From 341fb8cc0948594d70f9f765d7b3589408c7f470 Mon Sep 17 00:00:00 2001
From: Joey Caparas <macapara@microsoft.com>
Date: Thu, 28 Jul 2016 14:36:13 +1000
Subject: [PATCH] add connectivity tool instructions

---
 ...ows-defender-advanced-threat-protection.md | 75 +++++++++----------
 1 file changed, 34 insertions(+), 41 deletions(-)

diff --git a/windows/keep-secure/configure-proxy-internet-windows-defender-advanced-threat-protection.md b/windows/keep-secure/configure-proxy-internet-windows-defender-advanced-threat-protection.md
index 8fc94cbeee..ef0ed28af7 100644
--- a/windows/keep-secure/configure-proxy-internet-windows-defender-advanced-threat-protection.md
+++ b/windows/keep-secure/configure-proxy-internet-windows-defender-advanced-threat-protection.md
@@ -116,76 +116,69 @@ For more information on how to use Netsh see, [Netsh Commands for Windows Hypert
 ## Configure the proxy server manually using a static proxy
 Configure a static proxy to allow only Windows Defender ATP sensor to report telemetry and communicate with Windows Defender ATP services if a computer is not be permitted to connect to the Internet.
 
-1. Click **Start**, type **Run**, and press **Enter**.
+The static proxy is configurable through Group Policy (GP). The group policy can be found under: **Administrative Templates > Windows Components > Data Collection and Preview Builds > Configure connected user experiences and telemetry**.
 
-2. From the **Run** dialog box, type **regedit** and press **Enter**.
+The registry key that this policy sets can be found at:
+```	HKLM\Software\Policies\Microsoft\Windows\DataCollection              TelemetryProxyServer```
 
-3. In the **Registry Editor** navigate to the Status key under:
-```text
-HKEY_LOCAL_MACHINE\SOFTWARE\Policies\Microsoft\Windows\DataCollection
-```
-4. Right-click **DataCollection** and select **New** > **String value**.
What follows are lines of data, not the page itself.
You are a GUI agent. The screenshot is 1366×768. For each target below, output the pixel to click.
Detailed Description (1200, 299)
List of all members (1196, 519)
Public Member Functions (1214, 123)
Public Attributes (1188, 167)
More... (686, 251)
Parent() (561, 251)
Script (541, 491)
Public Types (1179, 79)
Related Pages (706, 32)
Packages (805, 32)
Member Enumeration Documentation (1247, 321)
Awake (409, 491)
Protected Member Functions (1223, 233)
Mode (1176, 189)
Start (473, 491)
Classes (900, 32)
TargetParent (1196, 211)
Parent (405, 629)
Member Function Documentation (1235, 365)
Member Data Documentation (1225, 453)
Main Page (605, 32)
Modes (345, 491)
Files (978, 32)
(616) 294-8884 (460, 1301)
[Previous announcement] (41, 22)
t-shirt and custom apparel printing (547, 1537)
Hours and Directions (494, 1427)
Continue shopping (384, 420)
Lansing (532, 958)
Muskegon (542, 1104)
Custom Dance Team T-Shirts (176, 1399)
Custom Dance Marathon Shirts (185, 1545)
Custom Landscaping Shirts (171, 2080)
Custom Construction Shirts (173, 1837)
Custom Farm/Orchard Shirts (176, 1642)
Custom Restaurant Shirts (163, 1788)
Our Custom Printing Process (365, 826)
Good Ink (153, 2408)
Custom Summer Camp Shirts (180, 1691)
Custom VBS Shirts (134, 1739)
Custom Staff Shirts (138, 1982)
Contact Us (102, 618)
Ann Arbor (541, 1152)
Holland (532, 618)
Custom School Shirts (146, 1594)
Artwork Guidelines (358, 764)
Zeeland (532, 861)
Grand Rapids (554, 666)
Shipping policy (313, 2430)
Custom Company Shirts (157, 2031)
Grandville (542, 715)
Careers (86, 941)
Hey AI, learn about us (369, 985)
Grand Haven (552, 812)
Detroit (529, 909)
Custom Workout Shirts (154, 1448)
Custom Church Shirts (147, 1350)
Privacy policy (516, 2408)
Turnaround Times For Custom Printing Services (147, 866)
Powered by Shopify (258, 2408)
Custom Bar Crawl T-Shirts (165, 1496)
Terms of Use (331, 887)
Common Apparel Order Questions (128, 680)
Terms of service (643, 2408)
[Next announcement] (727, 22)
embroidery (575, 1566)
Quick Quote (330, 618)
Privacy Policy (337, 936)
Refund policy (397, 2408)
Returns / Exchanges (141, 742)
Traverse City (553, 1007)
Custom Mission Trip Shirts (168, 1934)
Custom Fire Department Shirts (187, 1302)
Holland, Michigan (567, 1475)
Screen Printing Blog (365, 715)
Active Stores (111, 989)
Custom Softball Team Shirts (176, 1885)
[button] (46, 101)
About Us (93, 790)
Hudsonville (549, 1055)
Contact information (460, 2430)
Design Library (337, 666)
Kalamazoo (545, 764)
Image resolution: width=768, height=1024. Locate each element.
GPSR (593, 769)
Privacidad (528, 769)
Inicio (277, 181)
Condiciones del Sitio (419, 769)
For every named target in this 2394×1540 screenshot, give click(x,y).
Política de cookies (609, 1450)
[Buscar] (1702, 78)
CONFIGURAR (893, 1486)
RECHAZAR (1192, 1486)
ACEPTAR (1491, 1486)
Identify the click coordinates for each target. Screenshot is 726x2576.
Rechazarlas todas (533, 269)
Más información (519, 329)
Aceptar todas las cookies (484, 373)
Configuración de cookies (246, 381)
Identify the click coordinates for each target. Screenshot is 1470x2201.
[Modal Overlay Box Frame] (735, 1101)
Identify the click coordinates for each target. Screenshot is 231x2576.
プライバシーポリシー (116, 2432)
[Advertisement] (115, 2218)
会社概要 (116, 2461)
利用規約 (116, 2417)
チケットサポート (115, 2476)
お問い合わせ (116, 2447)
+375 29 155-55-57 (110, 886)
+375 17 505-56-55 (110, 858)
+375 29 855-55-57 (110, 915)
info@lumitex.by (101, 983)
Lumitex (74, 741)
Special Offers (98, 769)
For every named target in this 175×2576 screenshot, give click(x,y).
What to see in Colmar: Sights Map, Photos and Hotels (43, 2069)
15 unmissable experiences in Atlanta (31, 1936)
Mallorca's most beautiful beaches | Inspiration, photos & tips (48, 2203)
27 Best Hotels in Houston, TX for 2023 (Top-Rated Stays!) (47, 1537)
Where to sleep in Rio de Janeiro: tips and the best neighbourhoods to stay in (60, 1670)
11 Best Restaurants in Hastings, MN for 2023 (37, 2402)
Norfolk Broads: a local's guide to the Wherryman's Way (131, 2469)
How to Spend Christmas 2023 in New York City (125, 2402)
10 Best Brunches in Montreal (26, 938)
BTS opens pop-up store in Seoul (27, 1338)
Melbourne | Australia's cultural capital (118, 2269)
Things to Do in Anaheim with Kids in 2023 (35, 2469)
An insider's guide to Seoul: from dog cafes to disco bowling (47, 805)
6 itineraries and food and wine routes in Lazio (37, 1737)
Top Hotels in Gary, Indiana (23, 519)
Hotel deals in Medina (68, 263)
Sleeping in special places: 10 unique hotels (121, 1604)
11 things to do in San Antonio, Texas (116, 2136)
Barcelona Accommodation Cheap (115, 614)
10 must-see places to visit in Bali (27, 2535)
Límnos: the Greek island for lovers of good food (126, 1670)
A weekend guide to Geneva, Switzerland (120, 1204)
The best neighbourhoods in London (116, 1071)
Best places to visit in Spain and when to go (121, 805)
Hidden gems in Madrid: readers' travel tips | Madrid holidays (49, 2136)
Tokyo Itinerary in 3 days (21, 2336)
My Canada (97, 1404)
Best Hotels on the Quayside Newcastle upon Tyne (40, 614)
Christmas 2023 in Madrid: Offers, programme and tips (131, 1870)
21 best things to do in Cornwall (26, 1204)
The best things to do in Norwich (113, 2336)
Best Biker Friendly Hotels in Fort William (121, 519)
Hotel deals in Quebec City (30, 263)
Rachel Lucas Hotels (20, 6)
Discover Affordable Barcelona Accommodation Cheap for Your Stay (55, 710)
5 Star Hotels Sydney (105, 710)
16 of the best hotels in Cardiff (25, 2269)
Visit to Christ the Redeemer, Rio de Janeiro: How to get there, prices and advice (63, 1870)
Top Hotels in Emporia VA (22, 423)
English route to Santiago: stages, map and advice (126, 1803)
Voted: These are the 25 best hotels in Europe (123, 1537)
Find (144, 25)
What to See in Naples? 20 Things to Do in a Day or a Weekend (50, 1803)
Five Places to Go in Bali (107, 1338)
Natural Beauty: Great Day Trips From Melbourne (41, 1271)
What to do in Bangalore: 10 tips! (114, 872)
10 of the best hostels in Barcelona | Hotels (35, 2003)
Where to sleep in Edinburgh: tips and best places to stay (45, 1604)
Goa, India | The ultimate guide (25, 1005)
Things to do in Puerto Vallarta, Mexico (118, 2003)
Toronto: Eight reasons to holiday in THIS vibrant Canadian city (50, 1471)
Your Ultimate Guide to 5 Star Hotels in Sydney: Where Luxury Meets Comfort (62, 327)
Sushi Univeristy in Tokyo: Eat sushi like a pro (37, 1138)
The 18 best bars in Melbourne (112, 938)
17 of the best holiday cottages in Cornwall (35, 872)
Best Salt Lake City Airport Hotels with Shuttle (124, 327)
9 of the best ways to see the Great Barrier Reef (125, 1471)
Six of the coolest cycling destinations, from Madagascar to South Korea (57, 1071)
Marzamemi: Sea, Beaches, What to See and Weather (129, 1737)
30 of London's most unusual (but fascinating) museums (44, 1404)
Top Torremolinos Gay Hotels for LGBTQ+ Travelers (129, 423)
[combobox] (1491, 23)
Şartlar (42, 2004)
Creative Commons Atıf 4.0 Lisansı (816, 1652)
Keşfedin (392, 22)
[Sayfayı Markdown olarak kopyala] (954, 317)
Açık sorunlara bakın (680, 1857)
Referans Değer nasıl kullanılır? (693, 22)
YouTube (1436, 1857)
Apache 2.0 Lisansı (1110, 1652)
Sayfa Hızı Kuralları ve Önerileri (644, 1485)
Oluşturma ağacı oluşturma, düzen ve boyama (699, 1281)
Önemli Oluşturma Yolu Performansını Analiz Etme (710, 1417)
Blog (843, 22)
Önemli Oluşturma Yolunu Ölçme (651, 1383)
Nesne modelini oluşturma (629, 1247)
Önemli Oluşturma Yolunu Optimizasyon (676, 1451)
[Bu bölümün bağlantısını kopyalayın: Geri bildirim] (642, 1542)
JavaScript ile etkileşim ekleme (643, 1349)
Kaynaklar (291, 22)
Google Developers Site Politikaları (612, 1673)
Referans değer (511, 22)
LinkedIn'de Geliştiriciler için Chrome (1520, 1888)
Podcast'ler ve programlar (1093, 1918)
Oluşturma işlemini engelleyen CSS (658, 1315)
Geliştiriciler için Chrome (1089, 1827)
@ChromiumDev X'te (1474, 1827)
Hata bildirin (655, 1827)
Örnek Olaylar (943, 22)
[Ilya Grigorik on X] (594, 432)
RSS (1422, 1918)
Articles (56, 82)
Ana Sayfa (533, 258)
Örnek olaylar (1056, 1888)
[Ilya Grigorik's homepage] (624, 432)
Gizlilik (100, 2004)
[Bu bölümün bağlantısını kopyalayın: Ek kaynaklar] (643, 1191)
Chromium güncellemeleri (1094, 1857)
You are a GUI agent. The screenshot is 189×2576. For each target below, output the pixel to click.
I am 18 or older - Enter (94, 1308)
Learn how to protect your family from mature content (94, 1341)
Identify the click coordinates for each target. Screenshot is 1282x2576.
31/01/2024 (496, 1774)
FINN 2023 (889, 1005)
-5. Write the proxy address in the following format:
-```
-[proxy_ip:port]
-```
-6. Restart the PC.
+The policy and the registry key takes the following string format:
+```<server name or ip>:<port>```
+<br>
+For example: 10.0.0.6:8080
 
+If the static proxy settings are configured after onboarding, then you must restart the PC to apply the proxy settings.
 
 ## Enable access to Windows Defender ATP service URLs in the proxy server
 
 If a proxy or firewall is blocking all traffic by default and allowing only specific domains through, make sure that the following URLs are white-listed to permit communication with Windows Defender ATP service in port 80 and 443:
 
-U.S. region:
-- *.blob.core.windows.net
-- crl.microsoft.com
-- us.vortex-win.data.microsoft.com
-- winatp-gw-cus.microsoft.com
-- winatp-gw-eus.microsoft.com
-- www.microsoft.com
+Primary Domain Controller | .Microsoft.com DNS record
+:---|:---
+ Central US | winatp-gw-cus.microsoft.com <br> us.vortex-win.data.microsoft.com <br> crl.microsoft.com <br>*.blob.core.windows.net
+ East US (2)| winatp-gw-eus.microsoft.com <br> us.vortex-win.data.microsoft.com <br> crl.microsoft.com <br>*.blob.core.windows.net
+ West Europe | winatp-gw-weu.microsoft.com <br> eu.vortex-win.data.microsoft.com <br> crl.microsoft.com <br>*.blob.core.windows.net
+ North Europe | winatp-gw-neu.microsoft.com <br> eu.vortex-win.data.microsoft.com <br> crl.microsoft.com <br>*.blob.core.windows.net
 
-EU region:
-- *.blob.core.windows.net
-- crl.microsoft.com
-- eu.vortex-win.data.microsoft.com
-- winatp-gw-weu.microsoft.com
-- winatp-gw-neu.microsoft.com
-- www.microsoft.com
-
-If a proxy or firewall is blocking anonymous traffic, as Windows Defender ATP  sensor is connecting from system context, make sure anonymous traffic is permitted to the above listed URLs.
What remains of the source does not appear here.